彼女は子どもたちを集めると、集中させるためにローソクを灯す。子どもたちはそのまわりに輪になって坐り、色々なテーマについて考え、意見を述べる。「愛ってなに?」、「自由ってどういうこと?」、「恋人と友人はどうちがうの?」・・・
 パスカリーヌは映画の冒頭でこんな質問をする。「目を閉じてみて。頭の中に何が見える?」「もやもやしたもの」、「それはなぜ?」、「réfléchirしてるからさ」(このréfléchir というフランス語を日本語にどう訳すかが難しいのだが、映画の字幕では「頭をはたらかすから」としている)。「それからどうするの?」、「口から出すのさ、・・・ことばを」、こう答える男の子は、なにかが頭から口へおりてきて、それが口から飛び出す仕草をする。
 こうして「哲学のアトリエ」がはじまり、子どもたちはさまざまなテーマを考えることになる。「恋をしたら、どうやって人を愛するの?」、「おなかのなかがくすぐったくなるんだ」、「赤くなるんだ」、「どうして赤くなるの?」「おなかの中に心があるから」。「自由ってなに?」、「自由って、・・・一人でいられること、呼吸して、優しくなれることだと思う。」「自由って・・・、監獄から出ること」、「うーんと、家具の上のホコリを掃除するときは自由じゃない」。「魂ってなんだと思う?」、「目に見えなくて、青いもの」。アフリカ系の男の子がいう。「ぼくは色が白くなりたいよ」、「なぜ?」、「だって白人の方がやさしいもの」、「ちがうは、黒人の方が強いわ」
 ル・メ・シュル・セーヌはパリと首都圏高速鉄道(RER)で結ばれている典型的な近郊の街で、人口は2万人余り。北アフリカやセネガルなどアフリカやヴェトナムといった旧フランス植民地出身の家族も多く住んでいる。アトリエでは皮膚の色の違い、貧富の差といった微妙な問題も取り上げられ、子どもたちは自分たちの家族の状況や歴史を口にすることになる。そのためにアトリエをはじめるに当っては、家族の了解を得る必要があった。幾度も話し合いがもたれ、家族は幼稚園を信頼して子どもたちを積極的に参加させることに同意した。それだけでなく、親たちは幼稚園での話し合いをうけて、帰り道や食事の時間に子どもの質問に答え、子どもたちが学んだテーマについて会話をかわすようになった。
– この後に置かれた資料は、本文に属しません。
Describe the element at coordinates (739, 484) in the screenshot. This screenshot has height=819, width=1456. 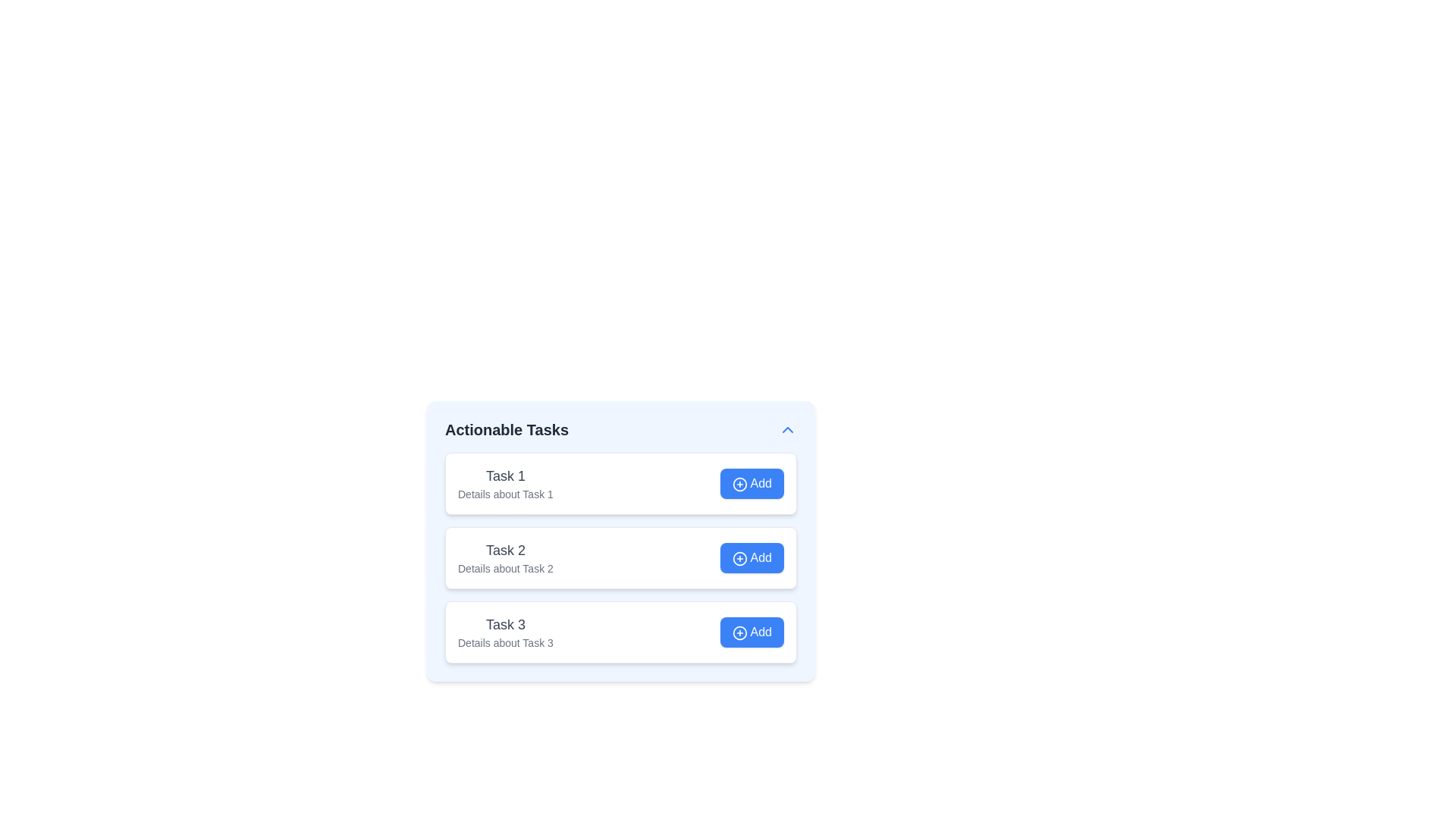
I see `the 'Add' icon located within the blue button to the right of the first task item in the 'Actionable Tasks' list` at that location.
 こうした地道な努力の結果、初めのうちは「哲学のアトリエ」がはじまると眠気に襲われていた子どもたちが、やがて自分の考えを友だちにぶつけ、子どもたち同士の議論が白熱するようになった。パスカリーヌはそれを見守り、ときに上手くリードする役に変わっていった。
 映画を見ていて気づくのは、子どもたちが“Je suis d’accord”、 “Je suis pas d’accord”、
「ぼくは賛成だ」、「わたしは賛成しないわ」とハッキリいい、その上で“parce que・・・”「なぜって・・・」と、賛成や反対と考える理由や根拠を必ずつけ加えることである。仲間の話に耳を傾け、それに対する自分の考えを理由をあげて伝える態度を「哲学のアトリエ」を通して身につけたのである。
 撮影は2年間続いた。パスカリーヌが、仲間に暴力をふるった男の子に、「なぜぶったの!」と厳しくたしなめる場面がある。男の子は「わからない」としか答えない。彼女はそれに対して、「哲学のアトリエで学んだのは、意見がちがったら話しあうことじゃなかったの?」、「そう」。男の子は納得する。
 映画の最後で子どもの一人が、「小学校へ行ったらローソクを灯した哲学の時間はなくなっちゃうの? でもこの幼稚園のことは忘れないわ」と言う。世界で初めて幼稚園児に「ものを考える」時間をもたせる試みは、他人に耳を貸し、差異を理解する姿勢をこどもたちに植えつけた。他人の意見は、自分のものと同じだけの価値があることを理解できる小さな市民を生み出すのに成功したように見える。